Technological innovation has helped the channel landscape evolve to become a more automated, data-driven ecosystem. Although channel organizations invest extensively in their programs, many channel marketers still struggle with measuring the ROI of their to and through partner marketing initiatives.
In a recent CCI webinar, titled: The Rise Of Modern Channel Program Measurement, Steven Kellam, SVP of CCI, discussed the challenges channel marketers facing using traditional ROI measurement practices. Industry trends also were discussed, along with along with how these trends can help enhance the partner investment lifecycle.
“Realistically, the data side of the industry is where we have made the most progress,” Kellam said. “The market — the internal and external forces involved — there is not a lot that we can really do since these factors are out of our control. When it comes to data and the process of capturing and sharing that data, we have really seen some huge improvements over the past couple of years.”
With unmanageable factors affecting the bottom line, channel marketers are doubling their efforts in handling programs that are in their control. According to Kellam, many channel organizations are adding to their MDF/BDF spend in order to retain and collect more of the partner mind share.
“A lot of channel marketers are moving from co-op to MDF, and that is due to the growing trend of having to take market share and give partners the incentive to grow,” Kellam said. “In order to do that really well, we need to make sure that we are focusing on the right partners. Joint-business planning is just the key.”
The ability to act proactively, rather than reactively, can help vendors retain the right partners once they initially capture mindshare. For example, new technology trends including mobility, Big Data and the cloud, are shaking up business models and the solutions that many channel players sell. It is imperative that vendors not only understand these trends, but revise programs to ensure partners can capitalize on them.
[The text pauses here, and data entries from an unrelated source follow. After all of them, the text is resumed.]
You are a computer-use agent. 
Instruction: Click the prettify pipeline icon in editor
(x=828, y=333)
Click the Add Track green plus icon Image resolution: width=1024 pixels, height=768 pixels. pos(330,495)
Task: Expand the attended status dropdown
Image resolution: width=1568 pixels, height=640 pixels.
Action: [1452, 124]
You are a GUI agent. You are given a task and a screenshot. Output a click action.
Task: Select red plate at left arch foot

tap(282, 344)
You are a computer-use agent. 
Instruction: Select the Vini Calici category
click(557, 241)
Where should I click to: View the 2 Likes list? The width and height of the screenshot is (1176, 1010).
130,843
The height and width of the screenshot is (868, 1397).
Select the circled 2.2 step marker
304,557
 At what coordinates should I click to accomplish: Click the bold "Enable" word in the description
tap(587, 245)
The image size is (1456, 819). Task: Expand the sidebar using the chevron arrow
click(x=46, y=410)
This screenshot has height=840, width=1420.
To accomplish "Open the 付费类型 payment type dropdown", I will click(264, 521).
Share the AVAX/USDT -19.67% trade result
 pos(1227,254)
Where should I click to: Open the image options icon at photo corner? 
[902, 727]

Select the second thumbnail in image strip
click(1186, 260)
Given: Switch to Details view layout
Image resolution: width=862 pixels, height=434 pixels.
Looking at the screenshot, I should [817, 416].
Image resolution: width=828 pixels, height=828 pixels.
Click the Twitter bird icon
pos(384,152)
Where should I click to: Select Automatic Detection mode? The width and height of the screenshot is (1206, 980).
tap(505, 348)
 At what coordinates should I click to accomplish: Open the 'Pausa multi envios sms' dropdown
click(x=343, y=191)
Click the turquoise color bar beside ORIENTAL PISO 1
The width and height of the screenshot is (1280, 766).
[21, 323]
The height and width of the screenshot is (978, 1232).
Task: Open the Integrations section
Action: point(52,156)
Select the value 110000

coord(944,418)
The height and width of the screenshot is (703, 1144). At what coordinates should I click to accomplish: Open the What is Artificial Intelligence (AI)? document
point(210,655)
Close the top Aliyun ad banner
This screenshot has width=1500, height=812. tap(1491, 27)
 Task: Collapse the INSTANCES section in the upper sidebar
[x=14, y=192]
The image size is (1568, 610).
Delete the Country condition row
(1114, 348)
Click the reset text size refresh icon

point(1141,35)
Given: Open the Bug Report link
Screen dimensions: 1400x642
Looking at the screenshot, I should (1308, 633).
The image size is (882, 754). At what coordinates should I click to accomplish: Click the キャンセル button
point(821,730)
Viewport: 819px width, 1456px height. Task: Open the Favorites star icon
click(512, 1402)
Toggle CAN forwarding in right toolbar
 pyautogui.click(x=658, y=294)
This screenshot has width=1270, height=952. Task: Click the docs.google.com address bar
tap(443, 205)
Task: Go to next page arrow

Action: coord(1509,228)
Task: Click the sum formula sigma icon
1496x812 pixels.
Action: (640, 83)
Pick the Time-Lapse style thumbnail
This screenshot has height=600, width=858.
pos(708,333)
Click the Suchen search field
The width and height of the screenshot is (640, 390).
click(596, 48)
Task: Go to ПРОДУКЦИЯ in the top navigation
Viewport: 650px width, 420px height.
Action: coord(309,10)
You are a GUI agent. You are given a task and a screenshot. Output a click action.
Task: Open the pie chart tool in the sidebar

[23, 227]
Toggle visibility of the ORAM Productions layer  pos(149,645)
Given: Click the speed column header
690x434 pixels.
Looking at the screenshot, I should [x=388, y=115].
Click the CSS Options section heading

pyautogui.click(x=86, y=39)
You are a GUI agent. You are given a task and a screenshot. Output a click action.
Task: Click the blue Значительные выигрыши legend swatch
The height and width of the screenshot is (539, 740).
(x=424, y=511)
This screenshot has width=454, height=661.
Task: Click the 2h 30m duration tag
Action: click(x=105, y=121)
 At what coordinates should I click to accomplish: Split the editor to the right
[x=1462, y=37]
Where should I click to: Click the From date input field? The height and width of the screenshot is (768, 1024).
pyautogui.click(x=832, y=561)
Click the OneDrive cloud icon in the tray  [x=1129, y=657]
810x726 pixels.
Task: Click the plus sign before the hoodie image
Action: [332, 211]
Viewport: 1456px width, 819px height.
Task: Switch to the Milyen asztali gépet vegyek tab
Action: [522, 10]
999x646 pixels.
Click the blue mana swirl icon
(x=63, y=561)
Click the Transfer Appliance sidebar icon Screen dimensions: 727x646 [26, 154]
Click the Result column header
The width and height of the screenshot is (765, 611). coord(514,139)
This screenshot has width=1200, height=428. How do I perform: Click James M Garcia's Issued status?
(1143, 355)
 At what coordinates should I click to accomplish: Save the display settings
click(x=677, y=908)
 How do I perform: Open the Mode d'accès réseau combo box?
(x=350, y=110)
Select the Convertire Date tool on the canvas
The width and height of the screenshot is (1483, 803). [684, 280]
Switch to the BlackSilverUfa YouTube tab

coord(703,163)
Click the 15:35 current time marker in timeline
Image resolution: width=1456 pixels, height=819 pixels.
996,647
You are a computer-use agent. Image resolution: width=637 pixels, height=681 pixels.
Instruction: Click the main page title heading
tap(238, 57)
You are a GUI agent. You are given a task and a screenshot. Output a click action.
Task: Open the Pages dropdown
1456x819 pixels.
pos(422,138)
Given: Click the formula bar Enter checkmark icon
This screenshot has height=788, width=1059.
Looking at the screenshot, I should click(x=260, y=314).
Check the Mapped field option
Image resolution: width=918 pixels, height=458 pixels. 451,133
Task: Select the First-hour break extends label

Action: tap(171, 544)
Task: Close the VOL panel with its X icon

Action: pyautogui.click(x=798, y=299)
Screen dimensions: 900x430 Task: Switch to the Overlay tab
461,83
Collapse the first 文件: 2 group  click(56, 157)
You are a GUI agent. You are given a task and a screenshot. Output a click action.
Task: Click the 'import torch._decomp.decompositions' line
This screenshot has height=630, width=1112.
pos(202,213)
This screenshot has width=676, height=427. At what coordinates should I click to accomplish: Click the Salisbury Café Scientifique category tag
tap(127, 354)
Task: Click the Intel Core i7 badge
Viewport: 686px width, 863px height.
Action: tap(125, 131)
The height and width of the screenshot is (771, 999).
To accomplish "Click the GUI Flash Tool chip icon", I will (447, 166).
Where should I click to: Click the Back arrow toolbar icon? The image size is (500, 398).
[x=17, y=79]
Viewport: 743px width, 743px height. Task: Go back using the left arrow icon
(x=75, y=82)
“Successful channel systems that we see today are agile,” Kellam said. “They need to be able to move quickly, and they need to adjust to the market. A big piece of how they stay agile is having integrated systems so they can plug-and-play and make quick decisions on where they need to go and what they need to do.”
The channel universe has gone through many changes, and will continue to adapt and change to up-and-coming technology. But the technology available today has allowed channel marketers to finally close the gap in their partner investment lifecycle and better measure their ROI, according to Kellam.
Kellam concluded: “As you move through the partner investment lifecycle, channel marketers need to find areas that they can improve on,” said Kellam. “Most channel marketers do not use every part of the lifecycle, so maybe it’s time to see if new partners can boost your overall effectiveness — and your ROI.”